L'avenir de l'internat
L'avenir de l'internat
Après avoir été le lieu honni de la scolarisation pendant un siècle et demi, puis le lieu de l’innovation dans le courant des années 1960, l’internat est aujourd’hui une institution plus ou moins en déliquescence comme l’a remarqué l’inspection générale. Ne représentant plus que 3 % des élèves scolarisés dans le secondaire, l’internat reste l’apanage des lycées généraux, techniques et professionnels. Il accueille les élèves les plus éloignés, et marginalement des élèves en difficulté, ce qui en fait essentiellement un service social, un complément nécessaire de la démocratisation.

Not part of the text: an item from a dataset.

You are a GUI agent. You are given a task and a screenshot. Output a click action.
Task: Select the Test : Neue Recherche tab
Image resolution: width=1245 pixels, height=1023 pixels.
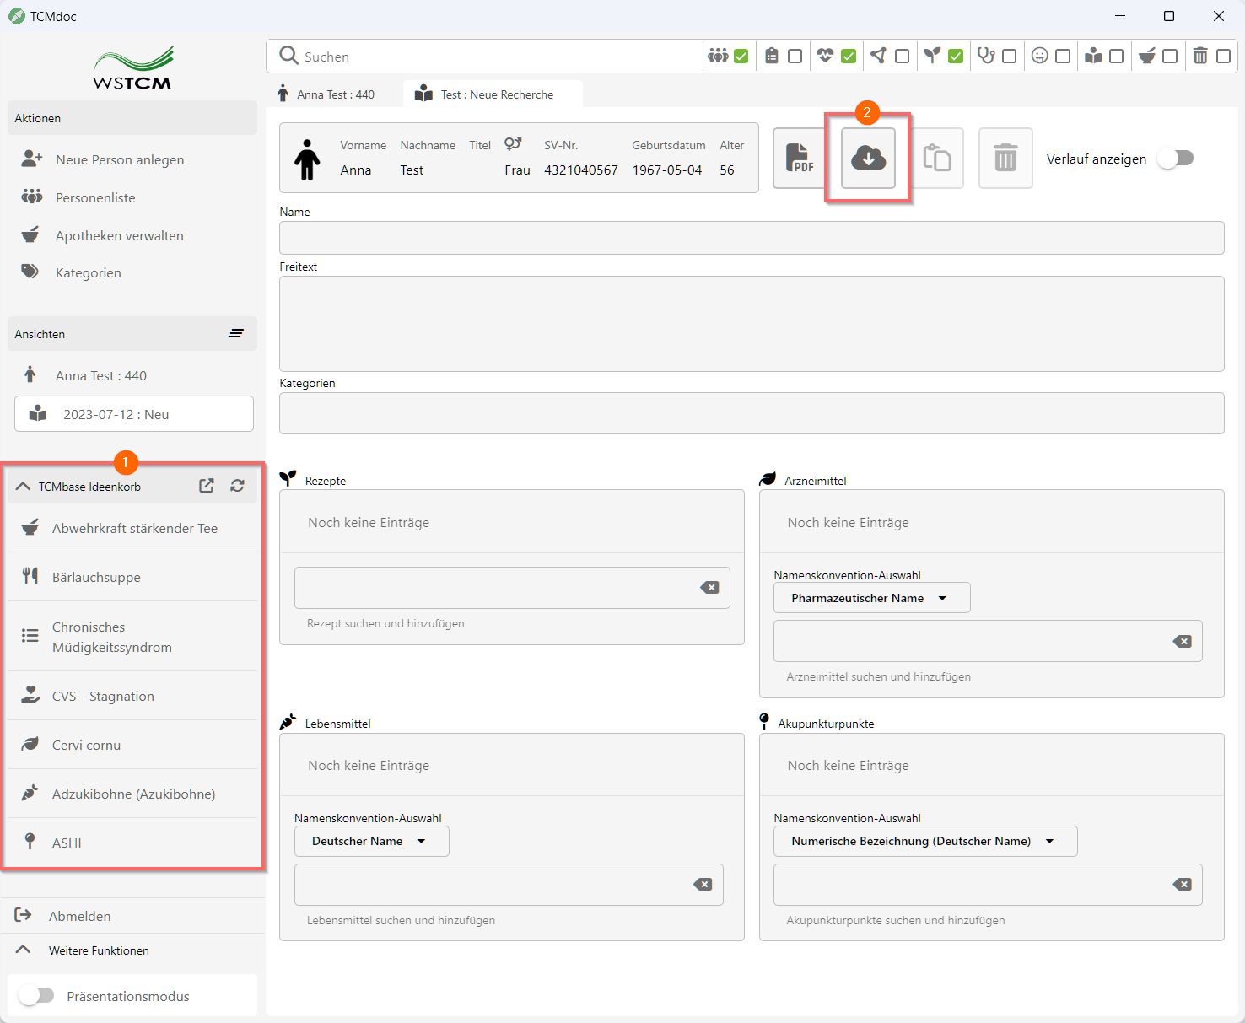pyautogui.click(x=496, y=94)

Il n’est donc pas étonnant que l’internat considéré comme un service annexe d’hébergement soit si peu prisé des CPE qui n’y voient qu’un lieu d’astreintes de nuit et de week ends, de corvées administratives, un lieu à risques que l’on cherche à éviter, quand ce n’est pas, plus simplement, un lieu d’évitement, une petite « planque » pour fonctionnaires paresseux.
Cette image de désolation n’est pourtant pas celle de Caroline Proust qui dans un petit ouvrage pratique sur l’internat (éditions Fabert) ouvre une tout autre perspective. Non pas celle d’une fatalité historique devenue par la force des choses un ancrage de la démocratie sociale, mais au contraire, celle d’un choix scolaire fondé sur l’évolution de la demande sociale d’éducation. Le petit livre de Caroline Proust peut faire l’objet de deux lectures : l’une concernant les aspects psychologique et technique de l’internat : c’est à ce titre qu’il peut intéresser les CPE. L’autre concernant les aspects consuméristes de cette demande : une véritable réflexion sur le déplacement éducatif des aspirations parentales.

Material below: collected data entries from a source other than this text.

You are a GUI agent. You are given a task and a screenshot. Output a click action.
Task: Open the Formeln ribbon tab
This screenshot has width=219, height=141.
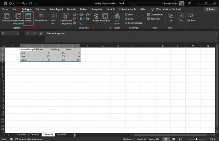(71, 9)
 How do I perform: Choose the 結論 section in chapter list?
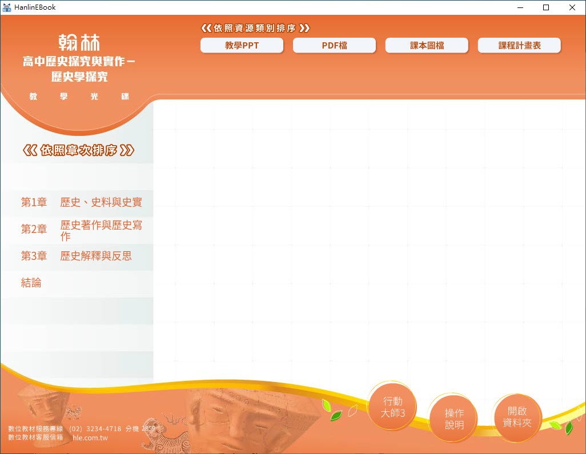[x=31, y=283]
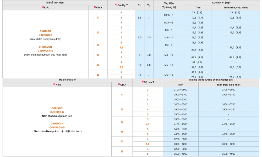The width and height of the screenshot is (262, 157).
Task: Select the "Lực hút N {kgf}" column header
Action: 221,3
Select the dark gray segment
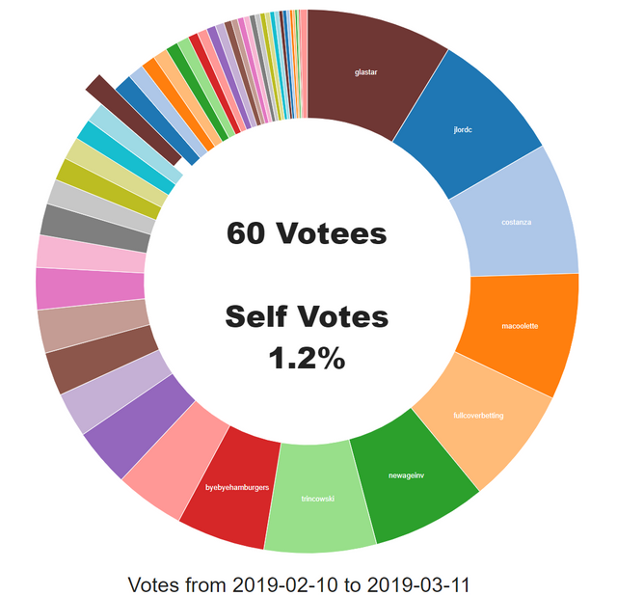 [x=95, y=229]
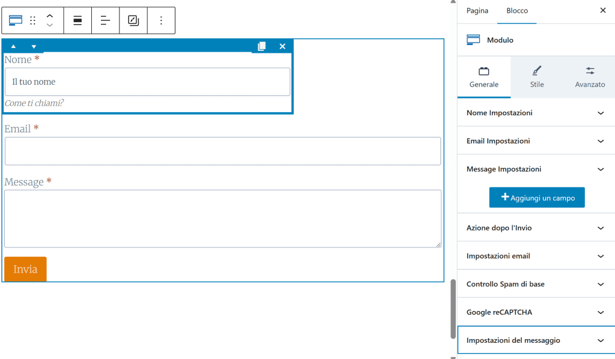The width and height of the screenshot is (615, 359).
Task: Open block options three-dot menu
Action: tap(161, 20)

Disons le d’emblée, cet ouvrage sur la « Scolarité en internat » est surtout destiné aux parents qui veulent placer leurs enfants à l’internat. Il concerne essentiellement les internats privés. Et s’il y a un livre sur ce sujet c’est parce que la demande s’amplifie, prend une nouvelle dimension, et pour le dire nettement change d’échelle et de nature. On a définitivement rangé les représentations vieillies de la pension liée au lycée napoléonien, avec son régime draconien et ses conditions spartiates. L’actualité de l’internat est celle d’une réalité moderne, plus souple, plus accueillante, à l’écoute des élèves et des besoins des parents. Celle d’un lieu alternatif à l’éducation familiale avec ses exigences spécifiques de régularité, de suivi scolaire, d’encadrement socio-éducatif.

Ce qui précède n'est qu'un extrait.